Lernen von den Alten
Wer über Geigenbau spricht, landet schnell bei der Vergangenheit, bei den italienischen Meistern Stradivari, Amati und Guarneri, oder beim Tiroler Pionier Jakob Stainer. Löbner zeigt sich als ausgewiesener Fachmann, hat die Lebensdaten der großen Vorgänger im Kopf, kennt die Machart ihrer Geigen und schwärmt von der Handwerkskunst der Altvorderen. Die Materialwahl, das klare Klangkonzept, die Wölbungen, die Bemaßung, die eingesetzten Lacke und Grundierungen: Die Meister des 17. und 18. Jahrhunderts haben Maßstäbe gesetzt.
Die Bedeutung der Vergangenheit
Wer diesen Beruf ergreife, müsse die Geschichte des Geigenbaus schon gut kennen, sagt Löbner.

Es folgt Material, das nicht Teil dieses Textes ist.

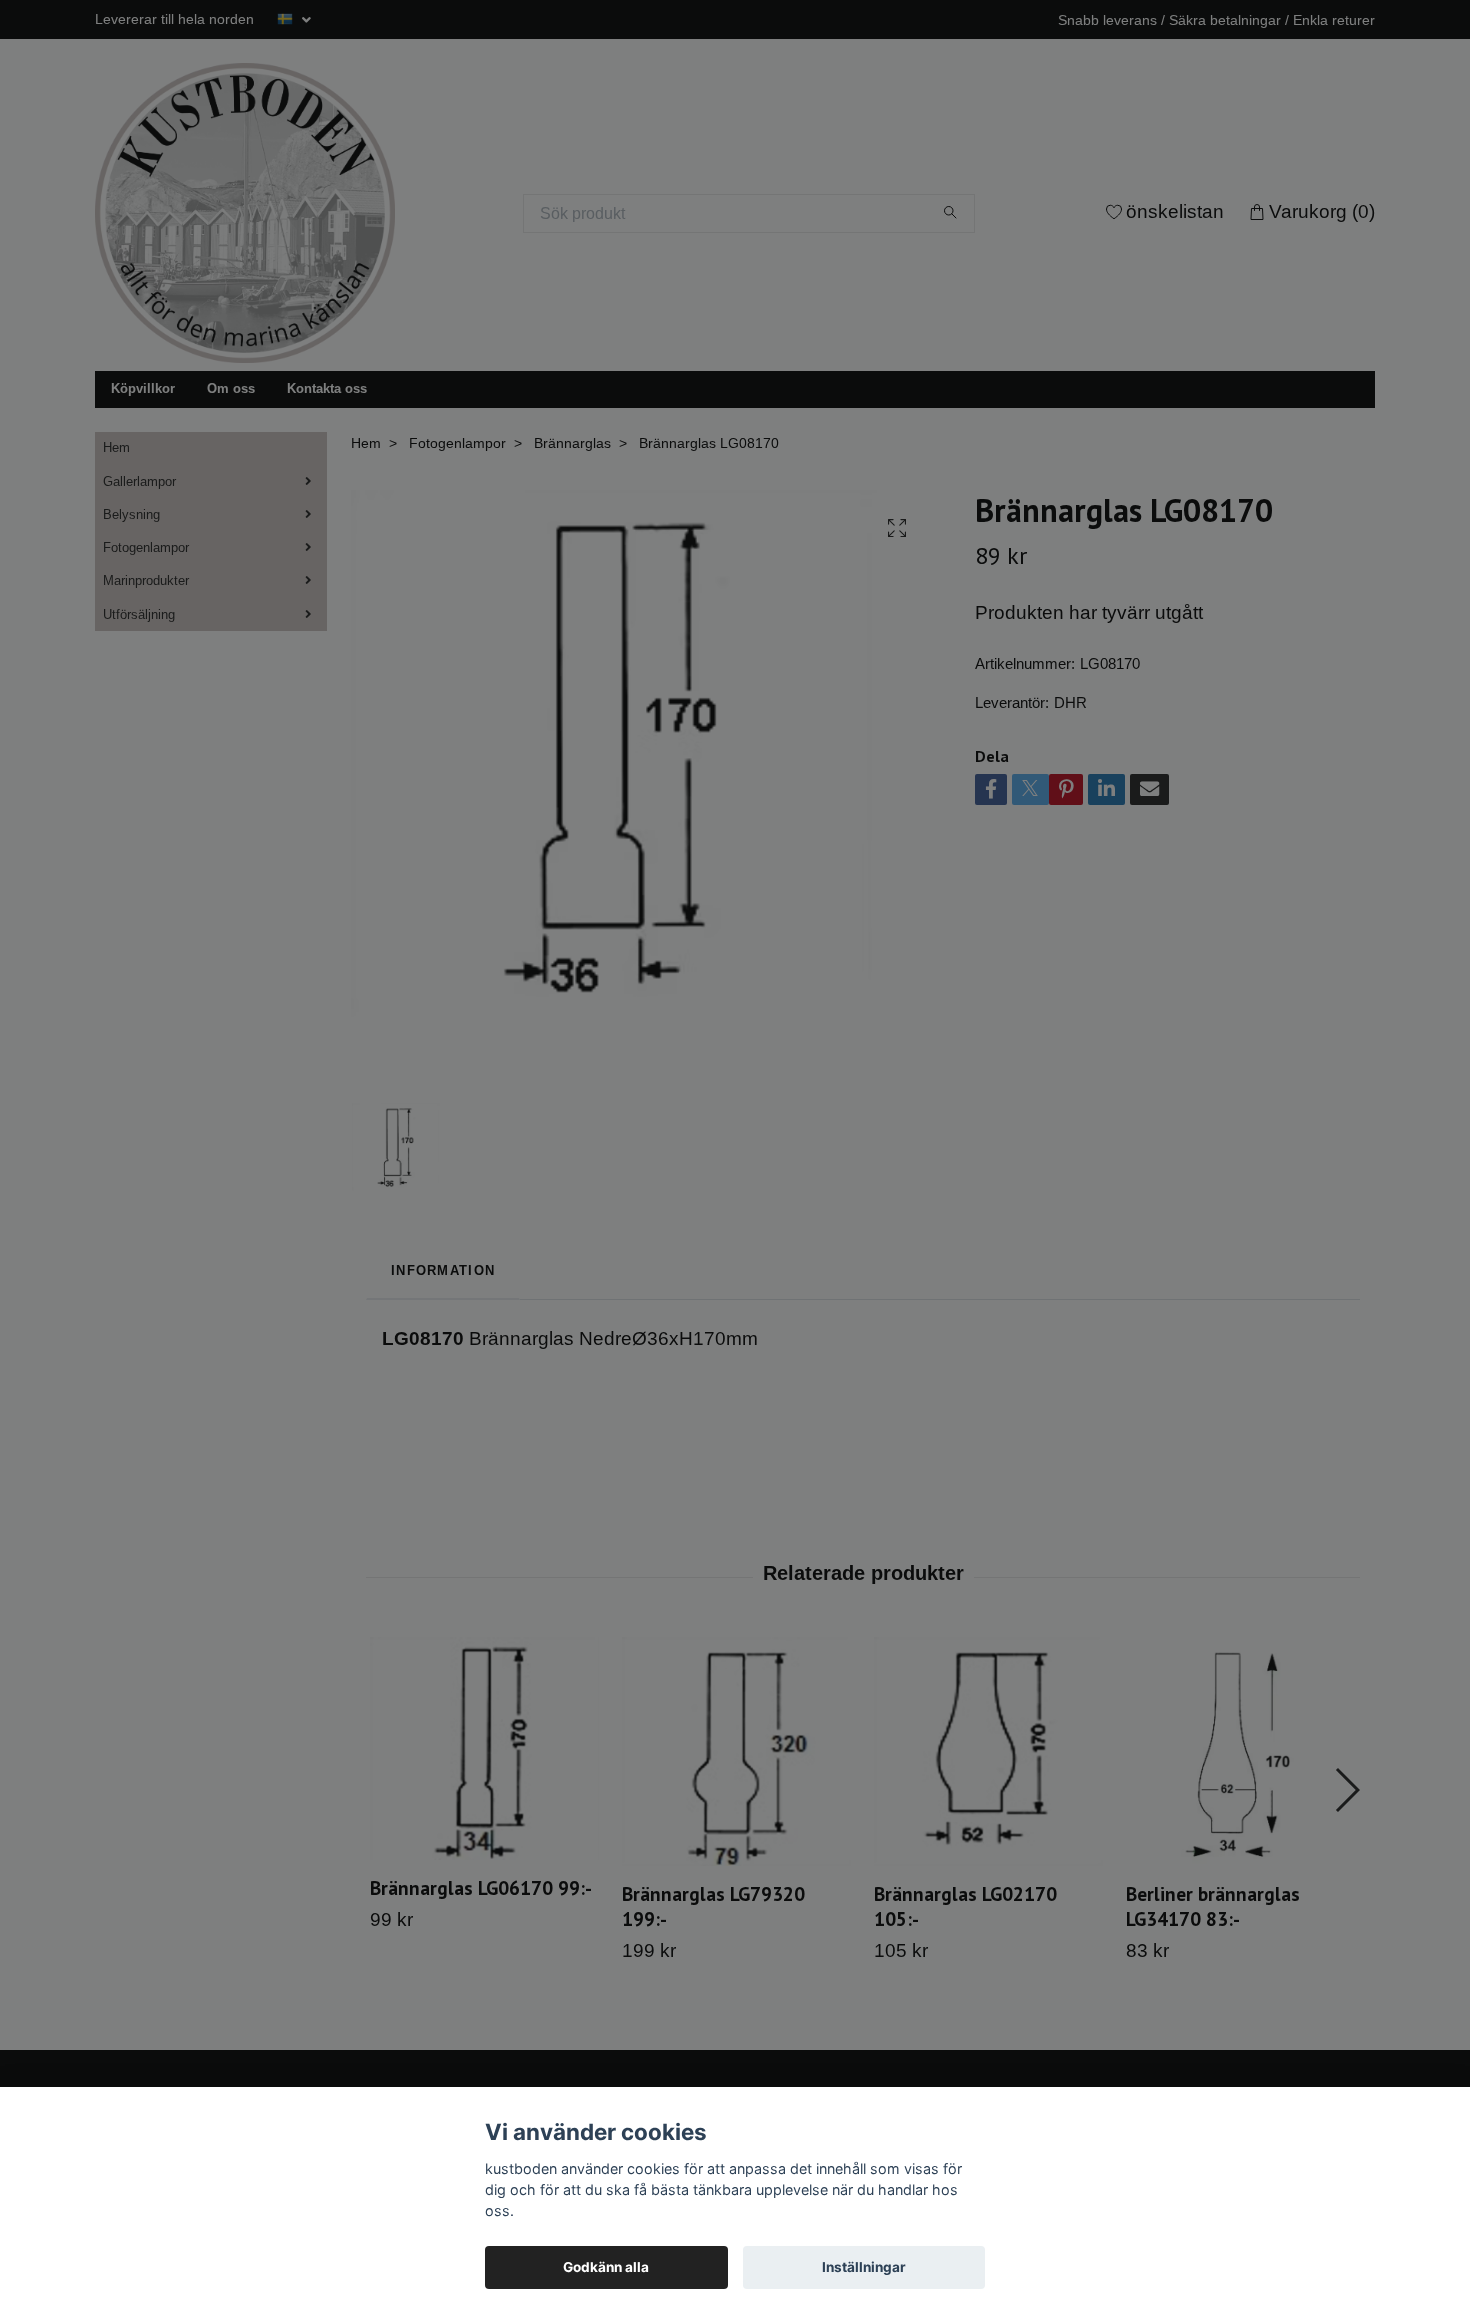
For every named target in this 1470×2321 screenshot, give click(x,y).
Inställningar (864, 2267)
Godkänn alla (606, 2267)
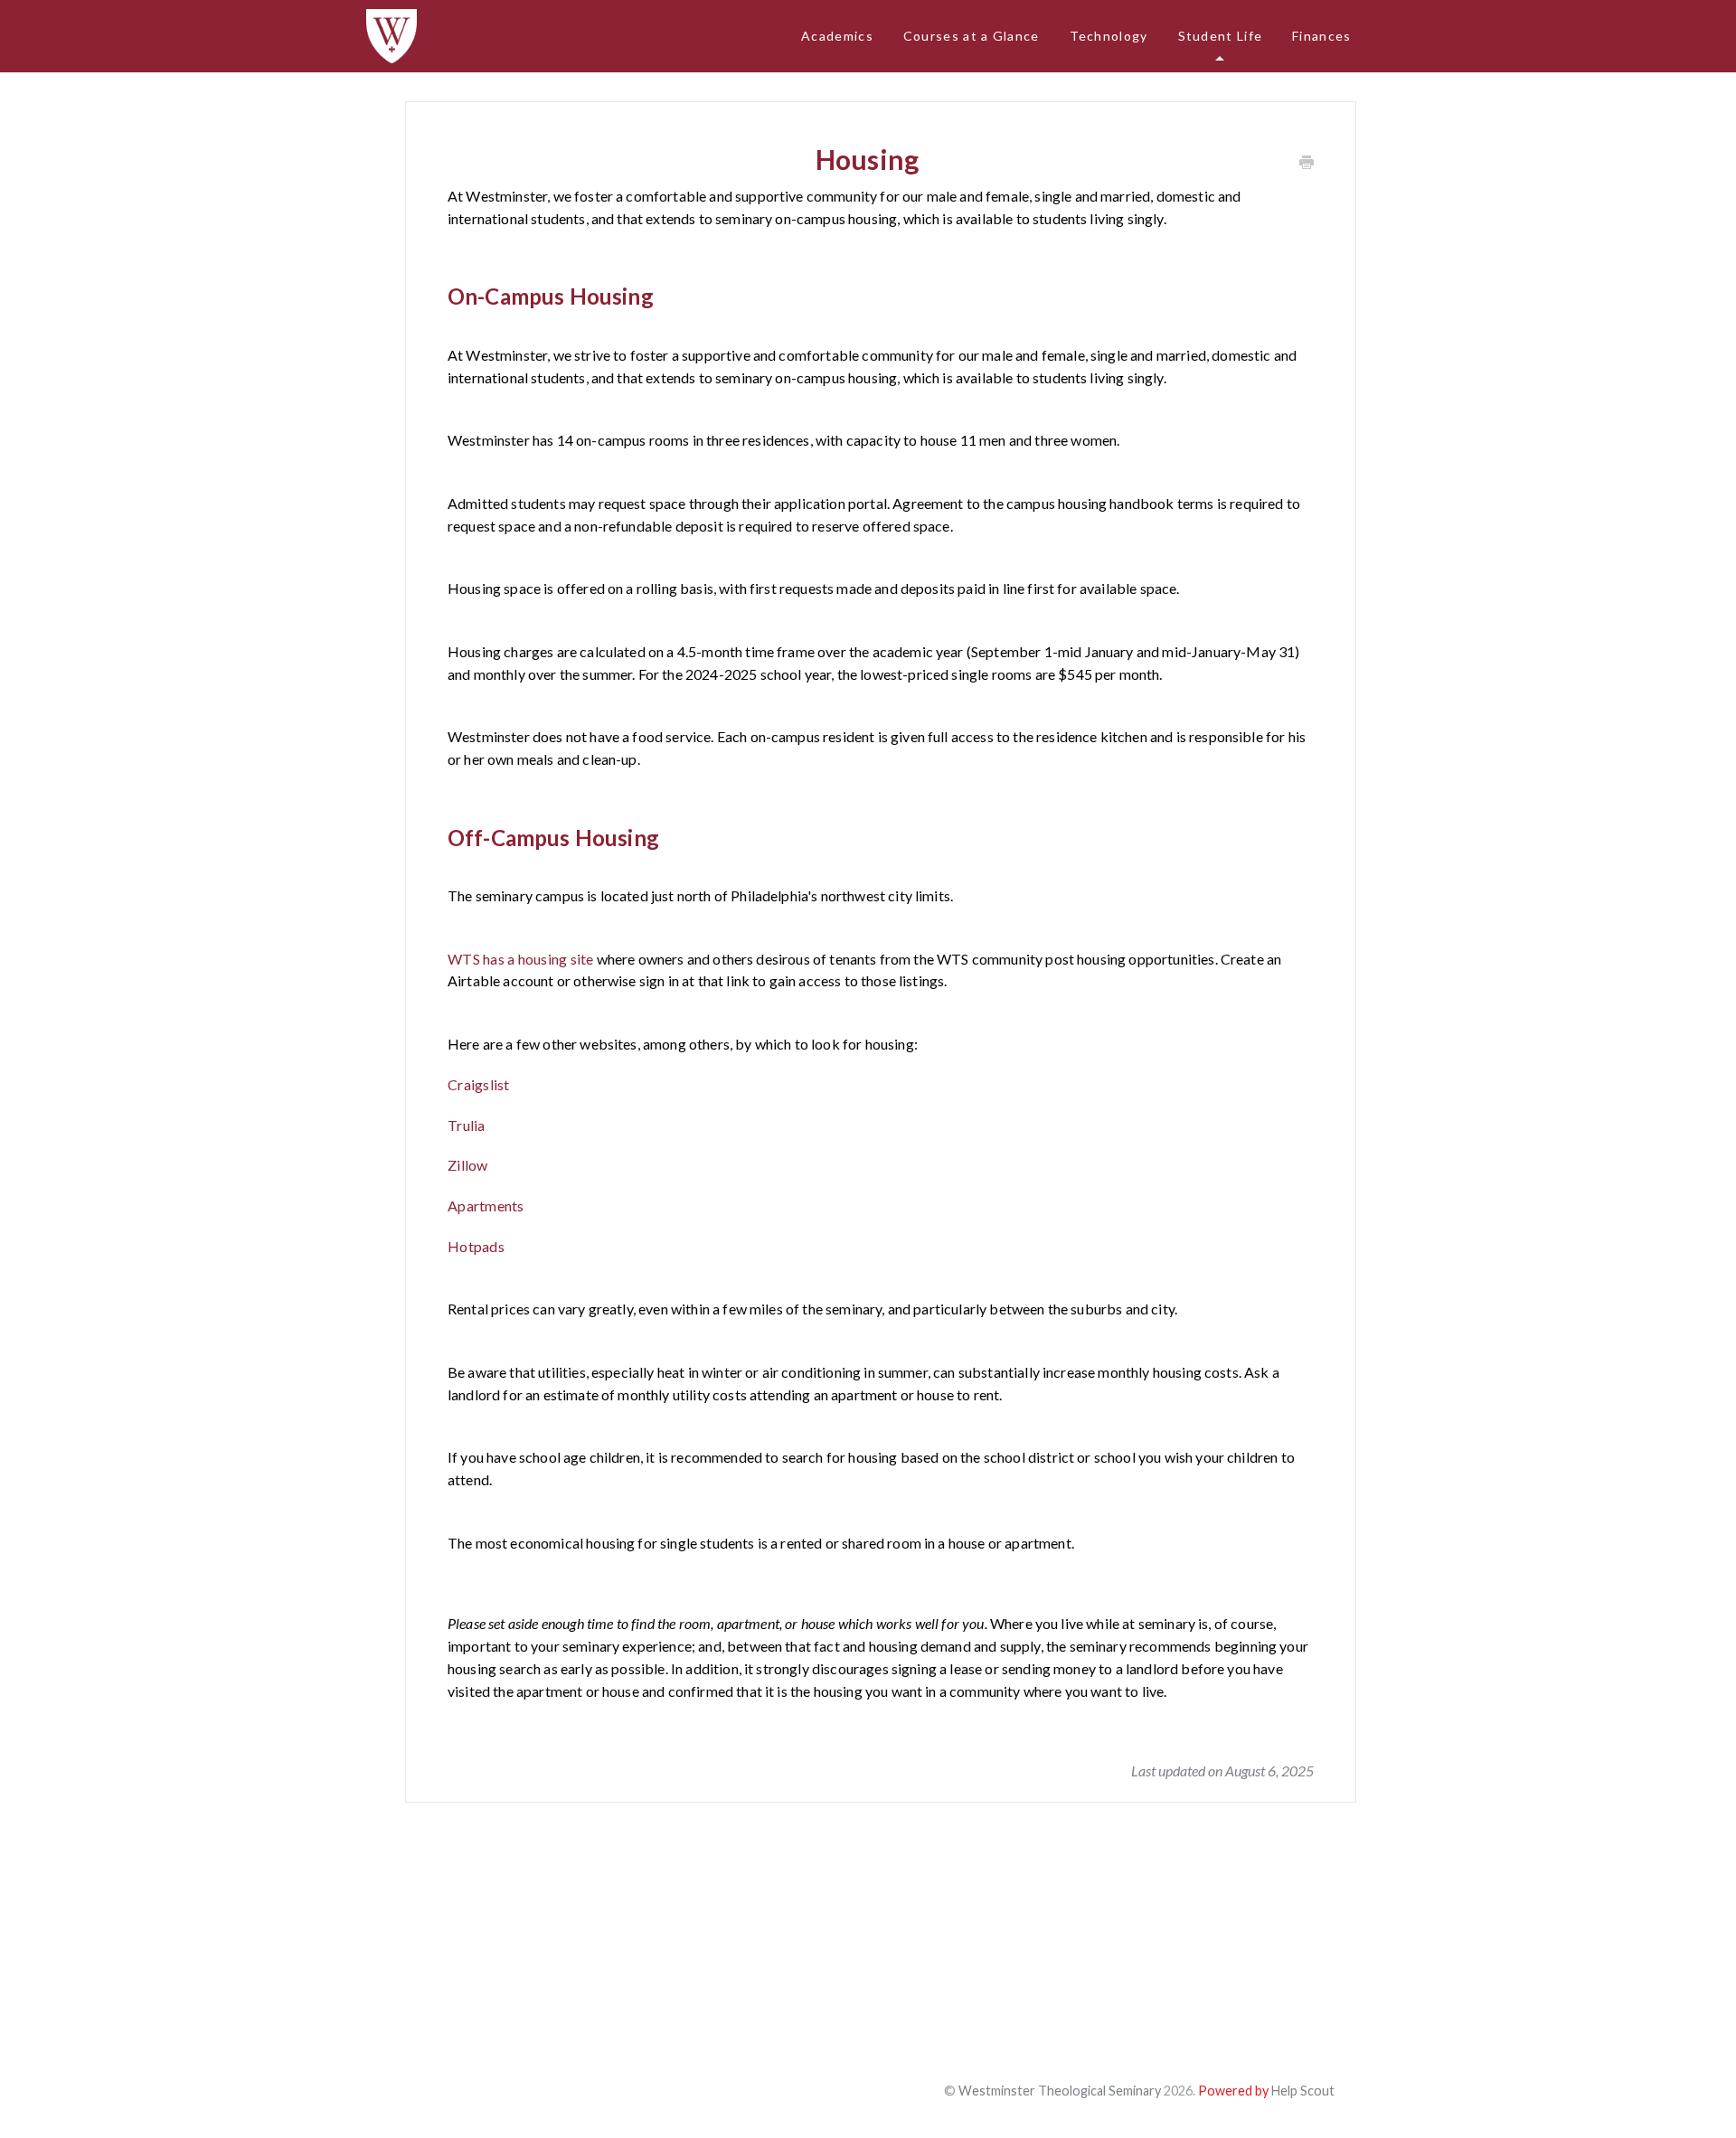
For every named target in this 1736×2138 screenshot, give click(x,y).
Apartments (486, 1205)
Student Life (1220, 35)
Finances (1321, 35)
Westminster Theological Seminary (1059, 2090)
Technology (1109, 35)
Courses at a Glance (971, 35)
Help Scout (1303, 2090)
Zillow (468, 1164)
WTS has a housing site (521, 958)
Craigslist (479, 1084)
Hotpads (476, 1246)
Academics (837, 35)
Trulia (467, 1125)
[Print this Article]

Gleichzeitig macht er klar, dass es eben auch darauf ankommt, seinen eigenen Weg zu finden: nicht nur die Großen zu kopieren, sondern auch eigene Akzente zu setzen.
So experimentierte er mit Holz eines Spitzahorns, was für den Geigenbau eher ungewöhnlich ist. In der Regel kommt der Bergahorn für Geigenboden, die Zargen und den Hals zum Einsatz.
Doch die Variante mit dem Baum aus dem direkt benachbarten Hohnergarten funktionierte prächtig. Neben dem Ahorn kommt auch Fichtenholz zum Einsatz: Das Nadelholz wird für die Decke gebraucht, jenen Teil des Instruments mit den F-Löchern.

Die Suche nach dem guten Holz
Das Holz bezieht er zum großen Teil über einen Fachhändler, doch bisweilen holt er sein Material auch direkt aus dem Wald. Im Schwarzwald holte er vor Jahren einmal einen Spitzahorn ab. Das Holz, so eine wichtige Anforderung, muss im Winter geschlagen werden – am besten in der Zeit um den Jahreswechsel. „Bevor der Saft steigt, darauf kommt es an“, sagt der Handwerker.
Beachtet werden auch die Mondphasen: Drei Tage vor Neumond gilt als idealer Zeitpunkt. Was es damit auf sich hat, muss nicht bis ins Letzte hinterfragt werden. „Wieso sollen wir diese Vorgaben nicht aus der Vergangenheit übernehmen?“, sagt Löbner und lächelt.
Junge haben Interesse am Beruf
Um die Zukunft seines Berufs muss er sich keine Sorgen machen. In Mittenwald, einem Zentrum des Geigenbaus, werden in der dortigen Staatlichen Musikinstrumentenschule jährlich ein Dutzend neue Schülerinnen und Schüler aufgenommen. In Europa gibt es noch andere Ausbildungsinstitute für Geigenbauer, so dass der Nachwuchs für diesen laut Löbner schönsten Beruf der Welt gesichert ist.